🌍 Armenia y Pakistán dan un paso histórico. Embajadas en camino tras décadas sin relaciones. Un giro que impacta en el Cáucaso. Te contamos qué hay detrás del acuerdo
En medio de un escenario geopolítico marcado por la guerra en Irán y la reconfiguración de alianzas en Eurasia, Armenia y Pakistán avanzan hacia un paso histórico: la apertura de embajadas, aunque en una primera etapa serán no residentes.
El anuncio lo realizó el canciller Ararat Mirzoyan durante la presentación del informe anual del Ministerio de Asuntos Exteriores ante el Parlamento. “Estamos en el proceso de nombrar embajadores”, confirmó.
La decisión marca un giro clave en una relación que durante décadas estuvo condicionada por los conflictos de Armenia con Azerbaiyán y Turquía.
Mirzoyan fue directo al explicar el trasfondo. “Hace años que hay un problema sin resolver”, afirmó, en referencia a la histórica negativa de Islamabad a establecer relaciones diplomáticas con Ereván.
El avance llegó en 2025, cuando ambas partes alcanzaron un entendimiento político.
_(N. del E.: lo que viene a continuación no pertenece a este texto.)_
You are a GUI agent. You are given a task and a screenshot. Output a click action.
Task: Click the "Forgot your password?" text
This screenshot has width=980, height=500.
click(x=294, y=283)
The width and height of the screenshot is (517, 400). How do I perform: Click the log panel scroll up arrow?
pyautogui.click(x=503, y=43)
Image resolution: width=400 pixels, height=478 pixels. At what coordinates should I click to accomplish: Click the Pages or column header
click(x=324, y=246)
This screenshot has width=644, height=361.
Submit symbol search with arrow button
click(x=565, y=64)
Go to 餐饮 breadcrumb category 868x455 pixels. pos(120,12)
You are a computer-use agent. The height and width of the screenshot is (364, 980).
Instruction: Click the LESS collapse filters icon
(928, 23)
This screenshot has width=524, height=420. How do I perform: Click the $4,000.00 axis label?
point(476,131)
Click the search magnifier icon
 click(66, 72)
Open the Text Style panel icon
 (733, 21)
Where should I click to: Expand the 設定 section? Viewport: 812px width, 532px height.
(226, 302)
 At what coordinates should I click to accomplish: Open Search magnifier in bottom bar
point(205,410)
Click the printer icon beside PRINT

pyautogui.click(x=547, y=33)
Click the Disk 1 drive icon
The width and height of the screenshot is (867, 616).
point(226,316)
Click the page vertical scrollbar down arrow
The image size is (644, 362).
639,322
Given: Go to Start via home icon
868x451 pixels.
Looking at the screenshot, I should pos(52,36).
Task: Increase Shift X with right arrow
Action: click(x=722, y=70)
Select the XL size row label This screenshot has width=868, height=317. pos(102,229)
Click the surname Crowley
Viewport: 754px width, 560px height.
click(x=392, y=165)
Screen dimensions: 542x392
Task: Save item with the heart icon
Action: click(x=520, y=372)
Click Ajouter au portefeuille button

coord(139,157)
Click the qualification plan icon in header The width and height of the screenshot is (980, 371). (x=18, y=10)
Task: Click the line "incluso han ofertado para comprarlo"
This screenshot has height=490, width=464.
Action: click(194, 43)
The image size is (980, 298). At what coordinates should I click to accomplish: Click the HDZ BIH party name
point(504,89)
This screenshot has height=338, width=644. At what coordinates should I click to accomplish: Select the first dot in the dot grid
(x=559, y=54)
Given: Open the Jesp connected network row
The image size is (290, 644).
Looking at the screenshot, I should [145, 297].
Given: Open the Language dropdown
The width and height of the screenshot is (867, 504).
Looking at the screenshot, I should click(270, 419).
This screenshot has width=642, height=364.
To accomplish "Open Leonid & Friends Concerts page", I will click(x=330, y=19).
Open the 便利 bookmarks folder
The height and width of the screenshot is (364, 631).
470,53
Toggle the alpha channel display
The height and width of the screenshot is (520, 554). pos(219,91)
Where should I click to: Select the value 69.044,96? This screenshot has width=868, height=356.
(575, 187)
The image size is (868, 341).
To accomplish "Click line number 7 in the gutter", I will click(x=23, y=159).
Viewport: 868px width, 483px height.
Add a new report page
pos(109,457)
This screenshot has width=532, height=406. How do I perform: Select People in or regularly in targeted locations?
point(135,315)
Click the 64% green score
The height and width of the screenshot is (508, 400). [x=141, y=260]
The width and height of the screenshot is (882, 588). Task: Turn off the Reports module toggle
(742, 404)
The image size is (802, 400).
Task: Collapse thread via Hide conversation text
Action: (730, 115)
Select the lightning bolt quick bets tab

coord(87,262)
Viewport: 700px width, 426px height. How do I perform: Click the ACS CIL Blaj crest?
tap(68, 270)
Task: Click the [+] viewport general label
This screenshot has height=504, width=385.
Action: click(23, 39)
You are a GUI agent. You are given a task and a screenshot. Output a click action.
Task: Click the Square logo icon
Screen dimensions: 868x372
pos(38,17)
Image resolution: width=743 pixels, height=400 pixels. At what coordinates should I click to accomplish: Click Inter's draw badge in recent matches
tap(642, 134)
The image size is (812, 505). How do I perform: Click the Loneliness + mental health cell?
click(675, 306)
Pakistán, que tradicionalmente apoyó la posición azerbaiyana en el conflicto de Nagorno-Karabaj, cambió su postura y dio luz verde al acercamiento.
El punto de inflexión ocurrió el 31 de agosto de 2025, cuando Mirzoyan y su par paquistaní Mohammad Ishaq Dar firmaron una declaración conjunta para establecer relaciones diplomáticas.
El acuerdo se concretó durante la cumbre de la Organización de Cooperación de Shanghái en Tianjin, en China, lo que también refleja el papel creciente de Asia en la diplomacia regional.

El modelo elegido, con embajadores no residentes, responde a una lógica pragmática. Permite iniciar relaciones formales sin desplegar aún estructuras diplomáticas completas.
Desde Ereván consideran que esta etapa puede evolucionar hacia embajadas permanentes, dependiendo del desarrollo político y económico del vínculo.
El acercamiento entre Armenia y Pakistán no ocurre en el vacío. Llega en un momento donde el sur de Asia y el Cáucaso atraviesan cambios profundos.
La guerra en Irán, la presión sobre corredores logísticos como el TRIPP y el reposicionamiento de actores regionales obligan a redefinir alianzas.
En ese contexto, la decisión de Islamabad de abrir canales con Ereván sugiere una estrategia más flexible y menos atada a viejos bloques.
El establecimiento de relaciones diplomáticas abre la puerta a cooperación política, económica y posiblemente comercial.
También reduce el aislamiento histórico entre ambos países y puede influir en el equilibrio regional, especialmente en relación con Azerbaiyán.